*** Records for the task Section Begins ***
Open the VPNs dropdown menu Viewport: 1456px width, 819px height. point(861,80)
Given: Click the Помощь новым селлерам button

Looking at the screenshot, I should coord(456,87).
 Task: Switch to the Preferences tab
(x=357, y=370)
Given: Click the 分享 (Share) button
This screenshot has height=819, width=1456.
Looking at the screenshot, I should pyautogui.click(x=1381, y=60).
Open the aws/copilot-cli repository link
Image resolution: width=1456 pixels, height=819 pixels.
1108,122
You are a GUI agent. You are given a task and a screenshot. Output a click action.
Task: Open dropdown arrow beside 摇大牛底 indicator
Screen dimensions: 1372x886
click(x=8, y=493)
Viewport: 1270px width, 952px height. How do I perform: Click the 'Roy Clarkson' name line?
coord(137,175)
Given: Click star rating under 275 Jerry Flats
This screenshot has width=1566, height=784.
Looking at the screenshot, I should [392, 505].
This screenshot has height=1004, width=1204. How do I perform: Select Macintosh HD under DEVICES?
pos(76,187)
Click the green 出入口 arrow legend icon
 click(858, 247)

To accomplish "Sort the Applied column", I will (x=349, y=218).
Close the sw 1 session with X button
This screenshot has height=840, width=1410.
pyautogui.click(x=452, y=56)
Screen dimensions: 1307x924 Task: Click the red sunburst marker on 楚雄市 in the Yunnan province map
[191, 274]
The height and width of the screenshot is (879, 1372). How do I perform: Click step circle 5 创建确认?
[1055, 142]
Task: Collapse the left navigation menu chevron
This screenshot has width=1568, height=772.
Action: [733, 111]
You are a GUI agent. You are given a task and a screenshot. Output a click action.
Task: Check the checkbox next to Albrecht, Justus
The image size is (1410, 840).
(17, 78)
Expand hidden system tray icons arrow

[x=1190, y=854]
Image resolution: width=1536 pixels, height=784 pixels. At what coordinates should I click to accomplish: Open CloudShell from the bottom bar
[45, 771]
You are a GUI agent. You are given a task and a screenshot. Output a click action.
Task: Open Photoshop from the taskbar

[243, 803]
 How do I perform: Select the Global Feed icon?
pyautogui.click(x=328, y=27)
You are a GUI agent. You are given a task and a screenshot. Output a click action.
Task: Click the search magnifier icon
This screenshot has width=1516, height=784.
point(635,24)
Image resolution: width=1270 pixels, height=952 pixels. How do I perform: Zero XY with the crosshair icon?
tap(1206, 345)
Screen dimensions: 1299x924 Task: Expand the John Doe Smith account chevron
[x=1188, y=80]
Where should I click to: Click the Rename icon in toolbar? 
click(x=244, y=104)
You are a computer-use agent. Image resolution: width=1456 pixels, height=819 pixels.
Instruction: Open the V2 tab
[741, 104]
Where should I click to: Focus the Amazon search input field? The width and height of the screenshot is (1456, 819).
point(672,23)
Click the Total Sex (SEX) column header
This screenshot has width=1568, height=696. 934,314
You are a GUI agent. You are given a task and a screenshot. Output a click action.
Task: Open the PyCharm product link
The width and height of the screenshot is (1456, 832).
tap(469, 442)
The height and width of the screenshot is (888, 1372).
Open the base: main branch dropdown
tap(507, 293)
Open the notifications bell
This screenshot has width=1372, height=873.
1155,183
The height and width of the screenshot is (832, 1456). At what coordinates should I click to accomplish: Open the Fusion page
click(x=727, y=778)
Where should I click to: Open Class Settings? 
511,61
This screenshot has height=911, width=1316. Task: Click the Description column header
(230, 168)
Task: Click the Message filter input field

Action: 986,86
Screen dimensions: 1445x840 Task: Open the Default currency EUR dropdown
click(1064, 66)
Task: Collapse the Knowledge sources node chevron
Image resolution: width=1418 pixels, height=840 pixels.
*** Records for the task Section Ends ***
Within the records, tally every line that contains the word "Collapse". Only the resulting number should be given.

2